Le ronronnement d’un moteur dans la nuit, des coups sourds contre la porte, des cris dans un mauvais arabe : les Palestiniens de la vallée du Jourdain connaisent ces bruits par coeur. Ils annoncent l’arrivée des soldats israéliens venus vérifier les papiers des habitants du village.

Abed, 32 ans, résident d’Ein El Beda, un hameau du nord de la vallée, a été réveillé de cette façon il y a deux semaines. À la vue de sa carte d’identité, les soldats lui ont ordonné de monter dans leur jeep. « Je vis et je travaille dans les champs mais je suis originaire de Tubas, plus à l’ouest, dans la montagne, raconte-t-il. Parce que ma carte mentionne comme adresse Tubas et non Ein El Beda, ma présence ici était considérée comme illégale par l’armée. C’est un nouvel ordre militaire. »

Une demi-heure de route plus tard, Hassan était abandonné par les soldats de l’autre côté du check point de Tayassir qui verrouille l’accès à Tubas. Sans affaire et sans argent, au milieu de la nuit et de nulle part. « J’ai dû crapahuter dans les collines pendant plusieurs heures pour contourner le check point et revenir chez moi », dit-il d’une voix blanche encore marquée par l’humiliation.

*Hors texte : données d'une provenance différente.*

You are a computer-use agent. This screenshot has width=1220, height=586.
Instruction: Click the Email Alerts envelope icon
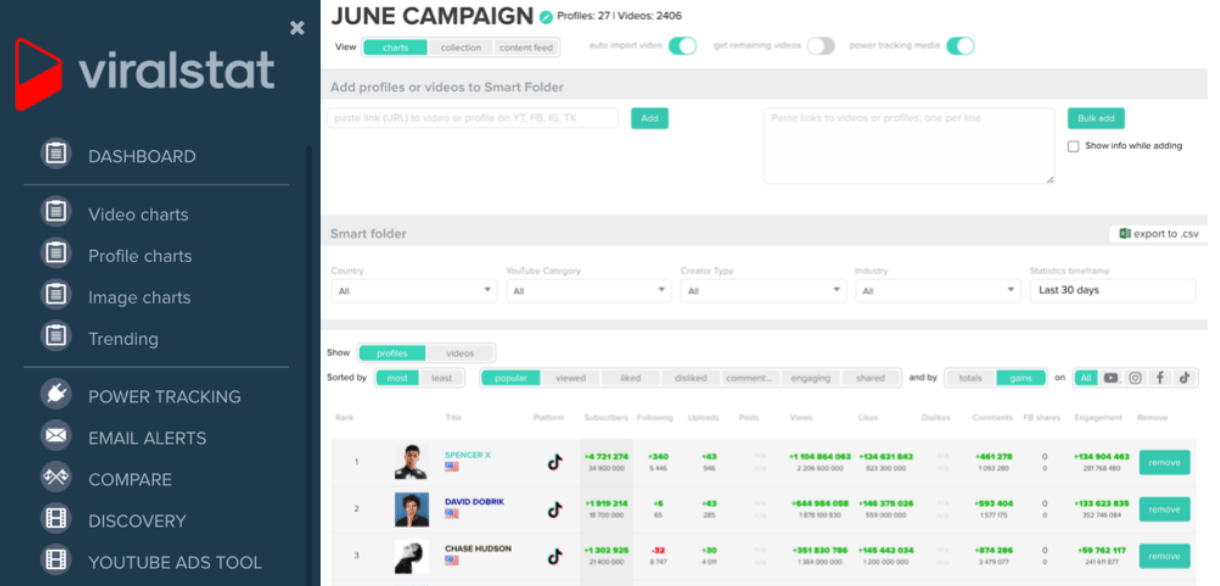click(x=56, y=437)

Début février, le premier ministre israélien par intérim, Ehoud Olmert, a déclaré son intention de fixer les frontières définitives d’Israël. Dans son esprit, celles-ci englobent Jérusalem-Est, les grands blocs de colonies comme Ariel, Maale Edoumim et le Gush Etzion, et la vallée du Jourdain. Le futur État palestinien serait ainsi réduit à l’état de moignon.

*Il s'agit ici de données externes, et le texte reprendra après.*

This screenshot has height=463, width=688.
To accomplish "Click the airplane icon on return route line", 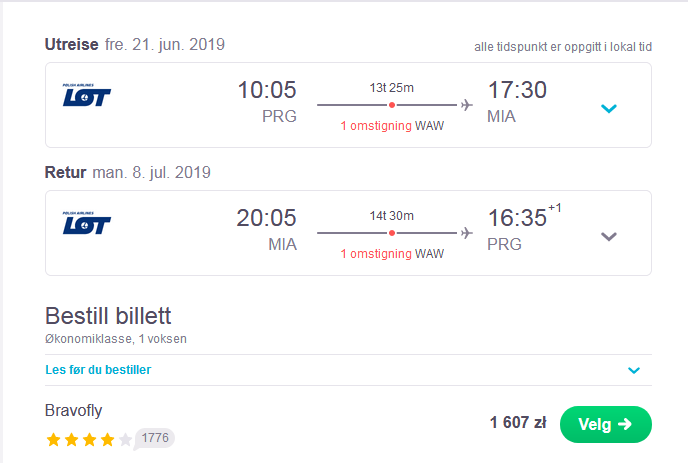I will pos(466,233).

Ce projet était aussi celui d’Ariel Sharon, le premier ministre plongé dans le coma depuis le 4 janvier. Il est en cours d’exécution depuis plusieurs années sur la face ouest de la Cisjordanie, avec la construction du mur de séparation qui annexe de facto des milliers d’hectares de terres. À l’est, dans la vallée du Jourdain qui constitue un tiers de la Cisjordanie et qui comprend de nombreuses sources d’eau souterraines et des terres très fertiles, les géomètres et les bulldozers israéliens ne sont pas encore arrivés. Nul ne sait exactement si et quand le mur sera construit. Mais dans cette zone reculée, les autorités ont enclenché un processus d’éviction de la population. « Pour les Israéliens, la vallée du Jourdain est encore plus importante que Jérusalem, assure Hassan Jirmi, le maire de Zubeidat, un village situé en bordure de la route 90 sillonnée par les voitures de colons. Ils veulent nous en faire partir pour garder la terre sans ses habitants. »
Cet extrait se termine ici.